Records:
--------

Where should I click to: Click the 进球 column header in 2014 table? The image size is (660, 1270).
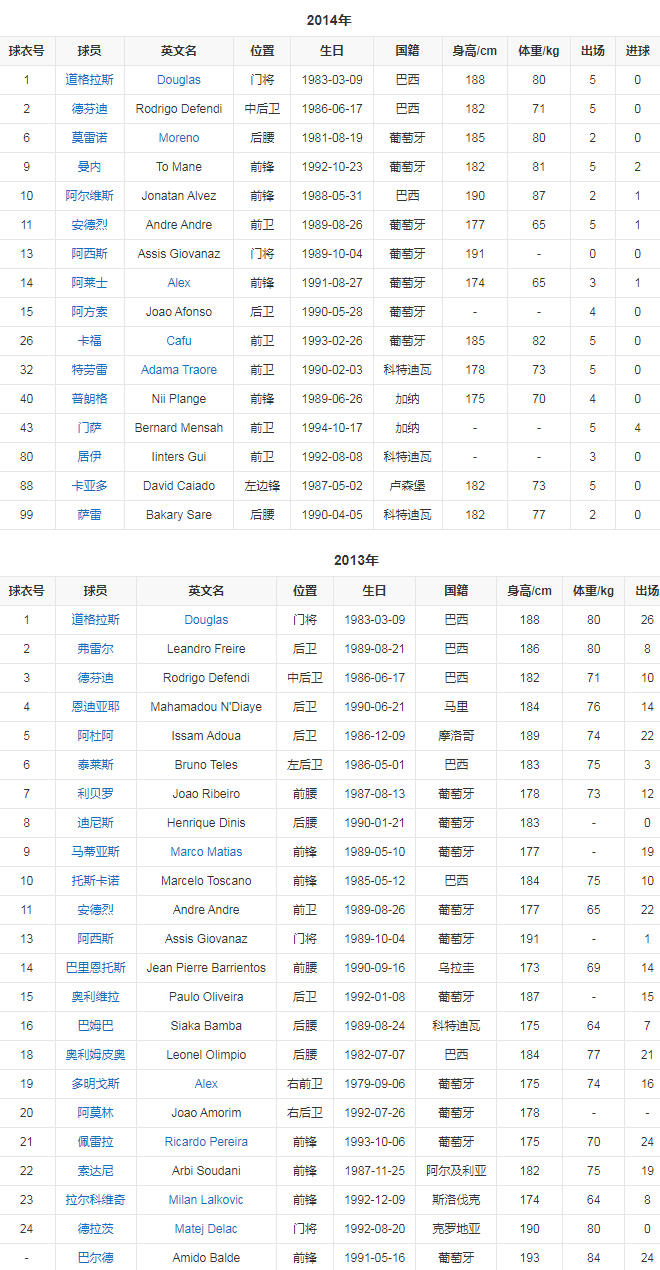coord(637,51)
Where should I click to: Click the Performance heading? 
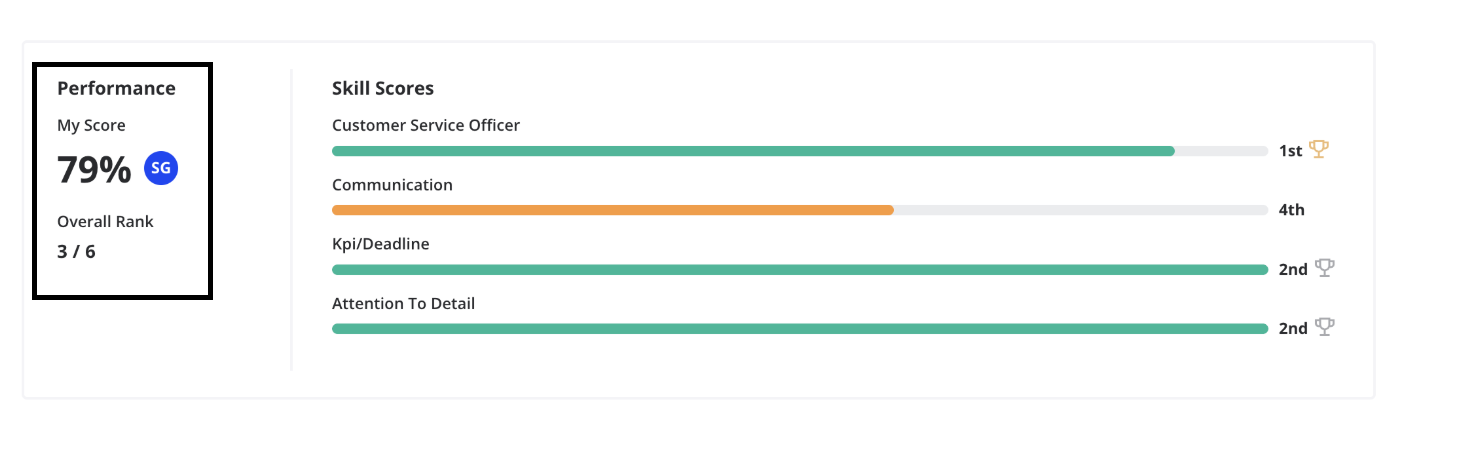pos(116,88)
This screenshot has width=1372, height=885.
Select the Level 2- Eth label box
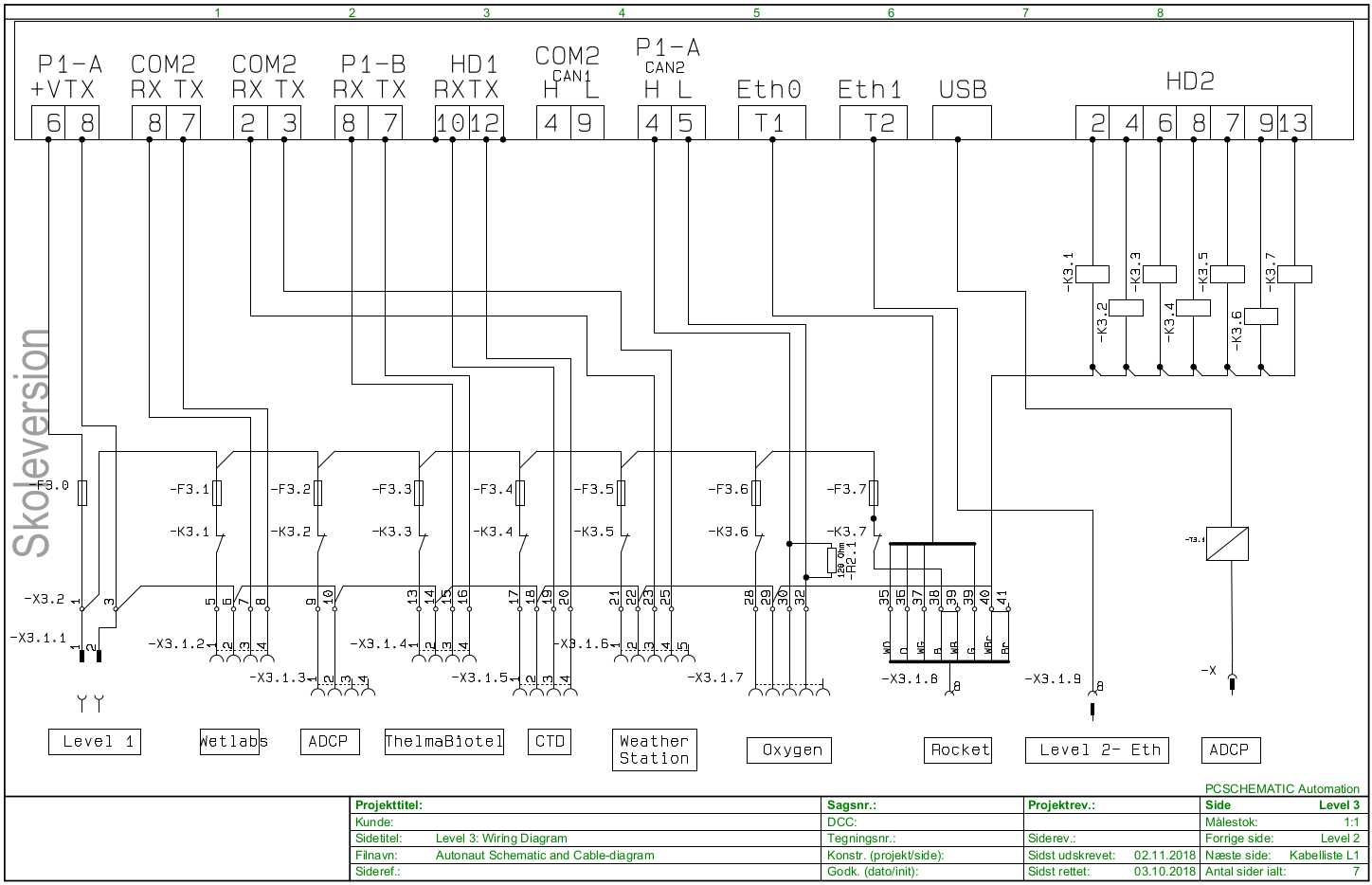(x=1097, y=750)
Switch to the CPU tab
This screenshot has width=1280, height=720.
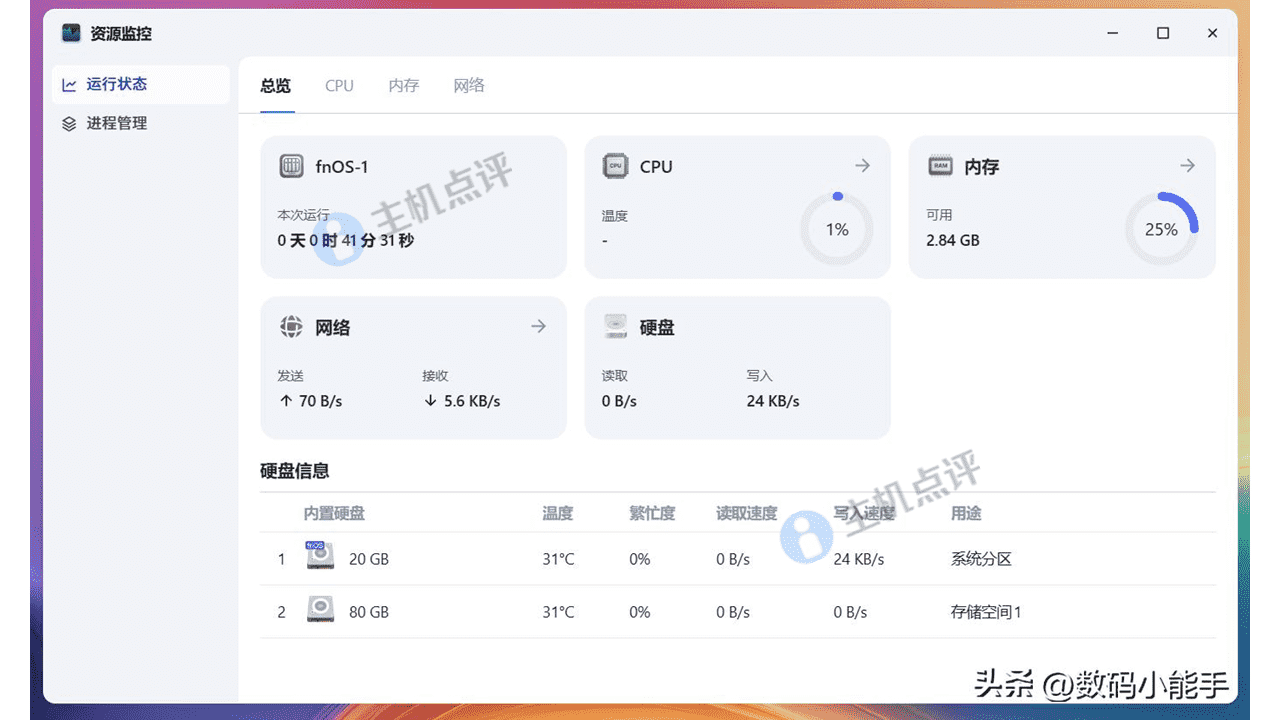(339, 86)
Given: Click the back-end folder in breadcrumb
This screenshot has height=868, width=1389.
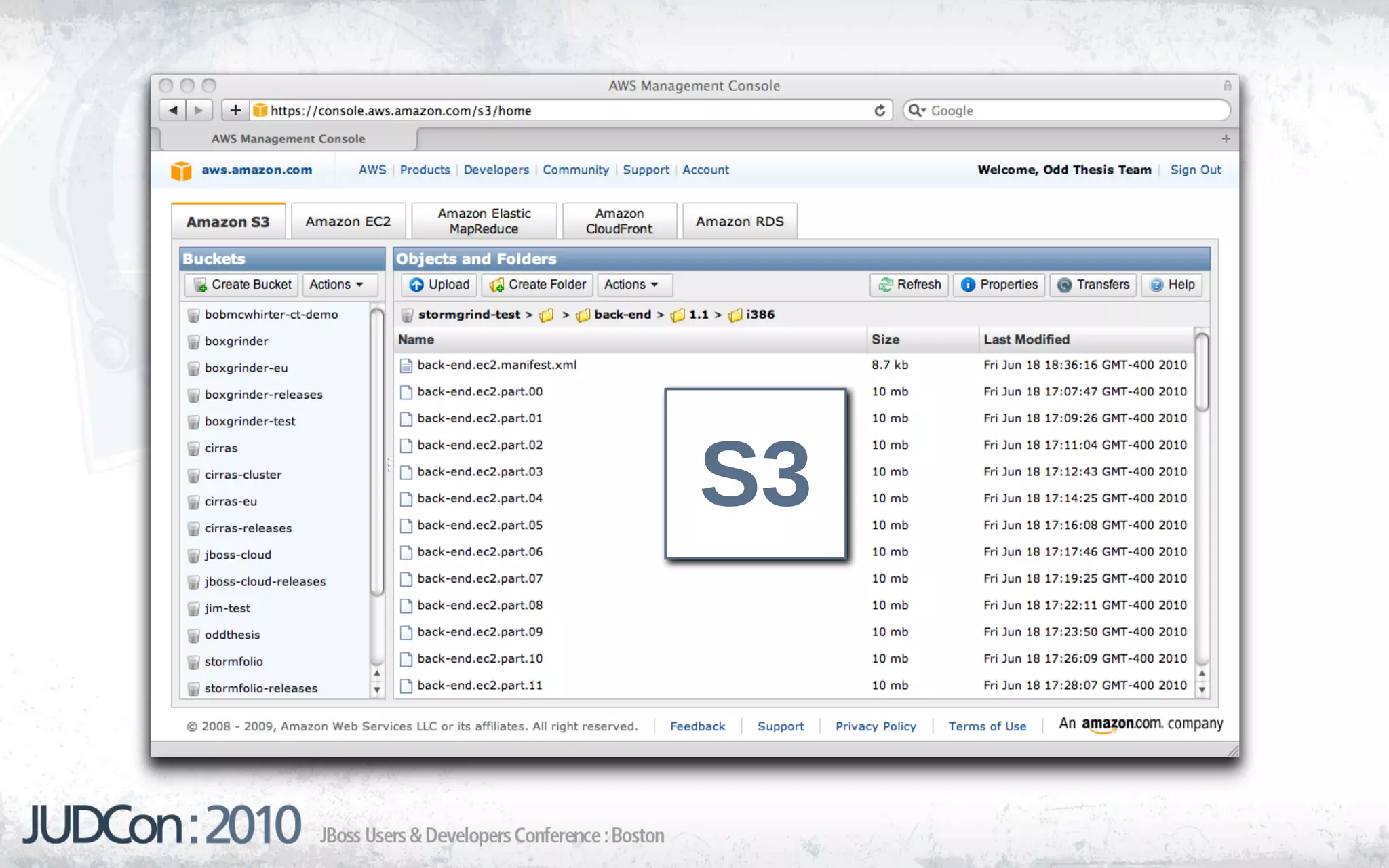Looking at the screenshot, I should coord(621,315).
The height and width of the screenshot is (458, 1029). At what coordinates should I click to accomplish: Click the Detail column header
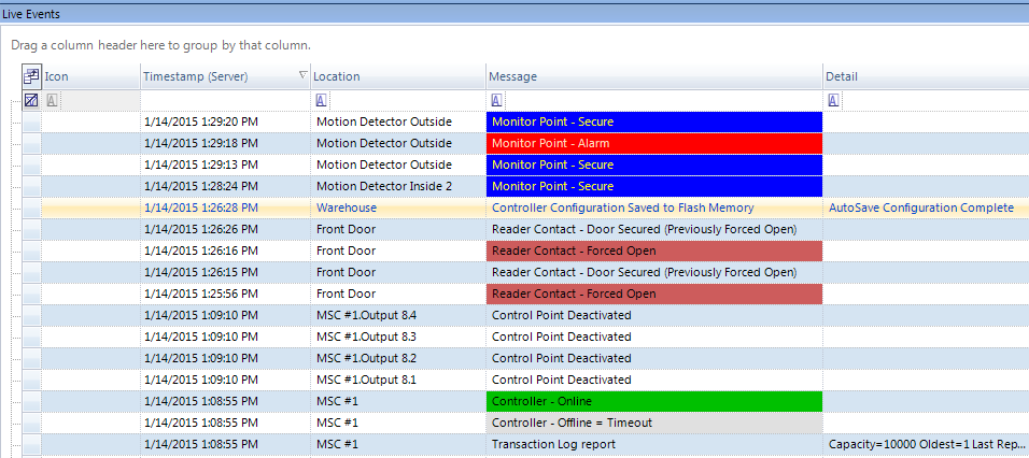click(842, 77)
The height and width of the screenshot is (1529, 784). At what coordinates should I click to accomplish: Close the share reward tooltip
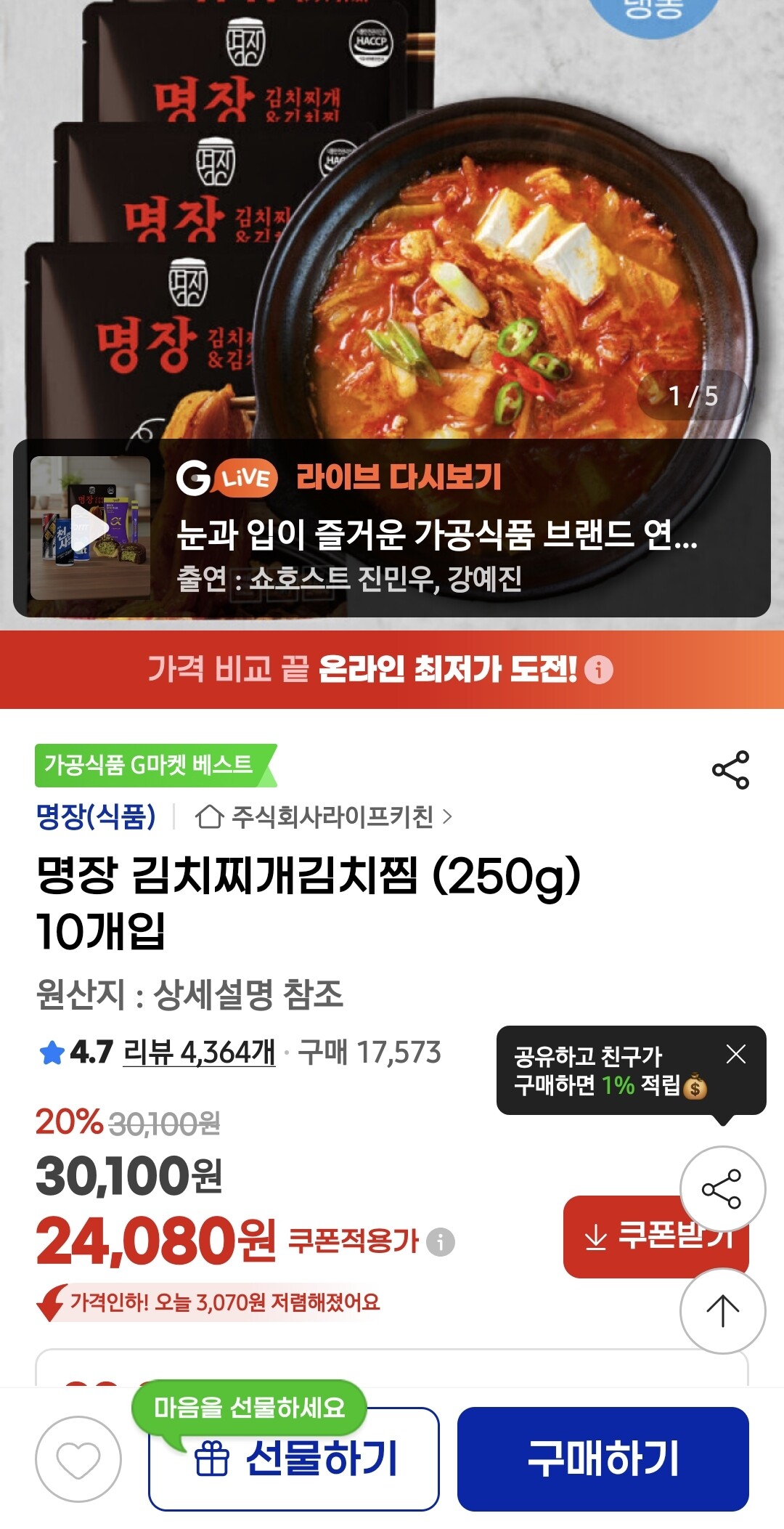736,1054
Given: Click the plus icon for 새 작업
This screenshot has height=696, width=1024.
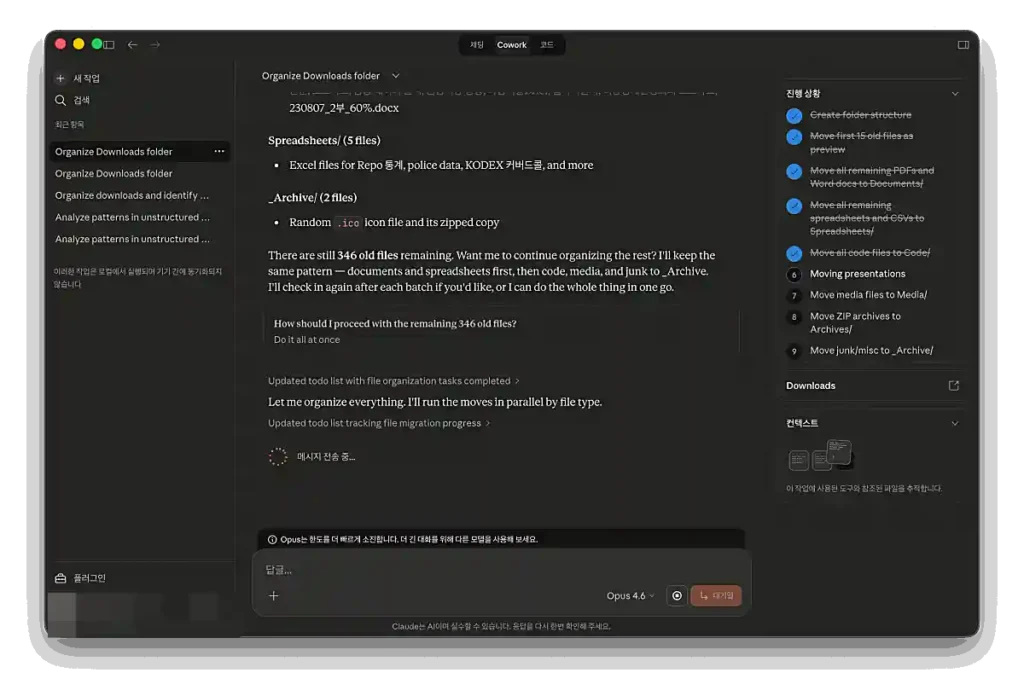Looking at the screenshot, I should tap(60, 78).
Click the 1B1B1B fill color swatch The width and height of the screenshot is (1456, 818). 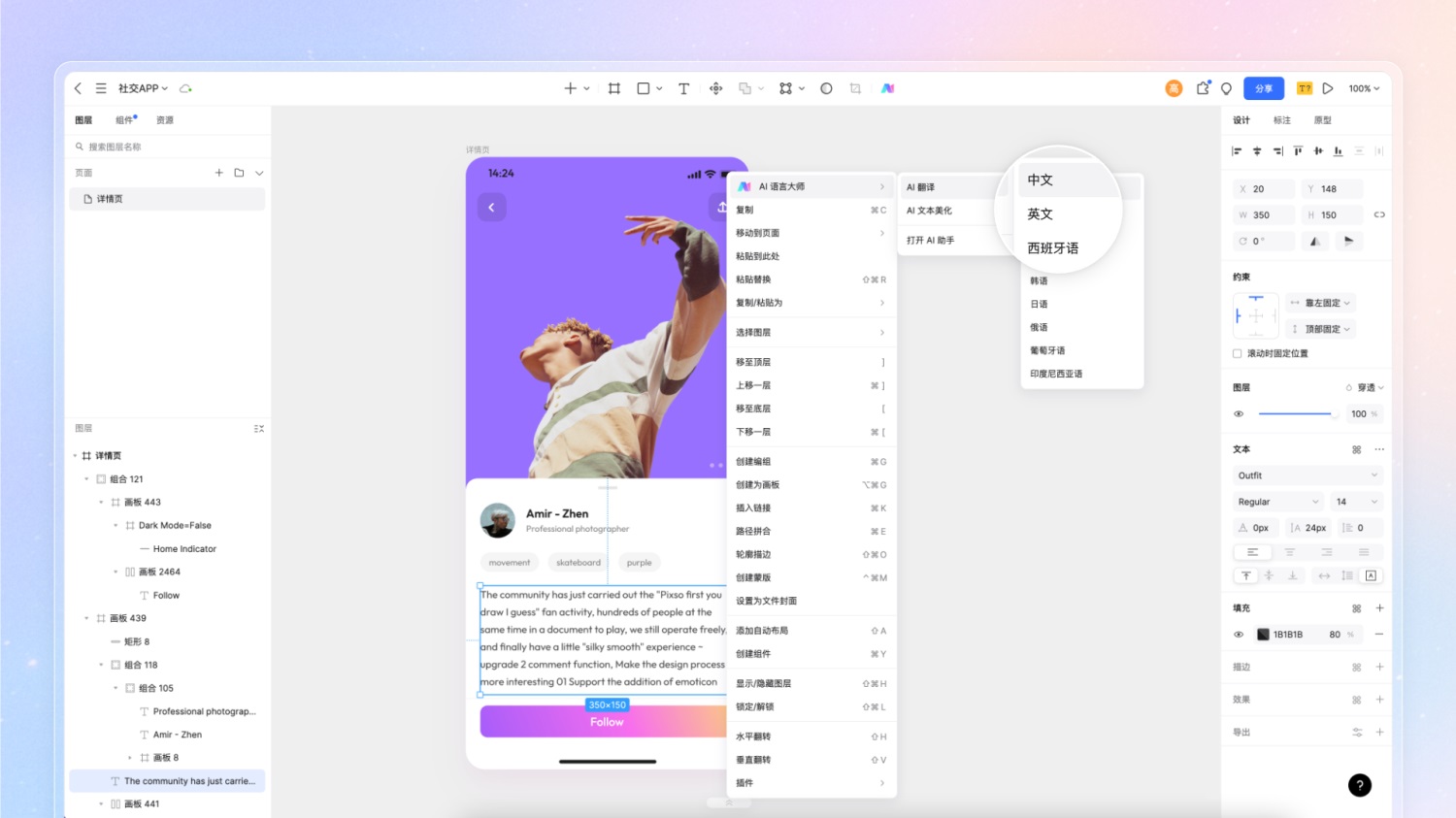point(1263,635)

--------

• _Task_
Render the records from their start through the line containing "(x=1097, y=750)" as a two-column CSV with the columns instruction and location. Give one row per record, with its text and its answer each in a single quoted field and line breaks replaced by spaces, and leave the pictures out.

• _Task solution_
instruction,location
"Where should I click to: Click the 进球 column header in 2014 table? The image size is (660, 1270).","coord(637,51)"
"Where should I click to: Click the Performance heading?","pos(116,88)"
"This screenshot has width=1372, height=885. Select the Level 2- Eth label box","(x=1097, y=750)"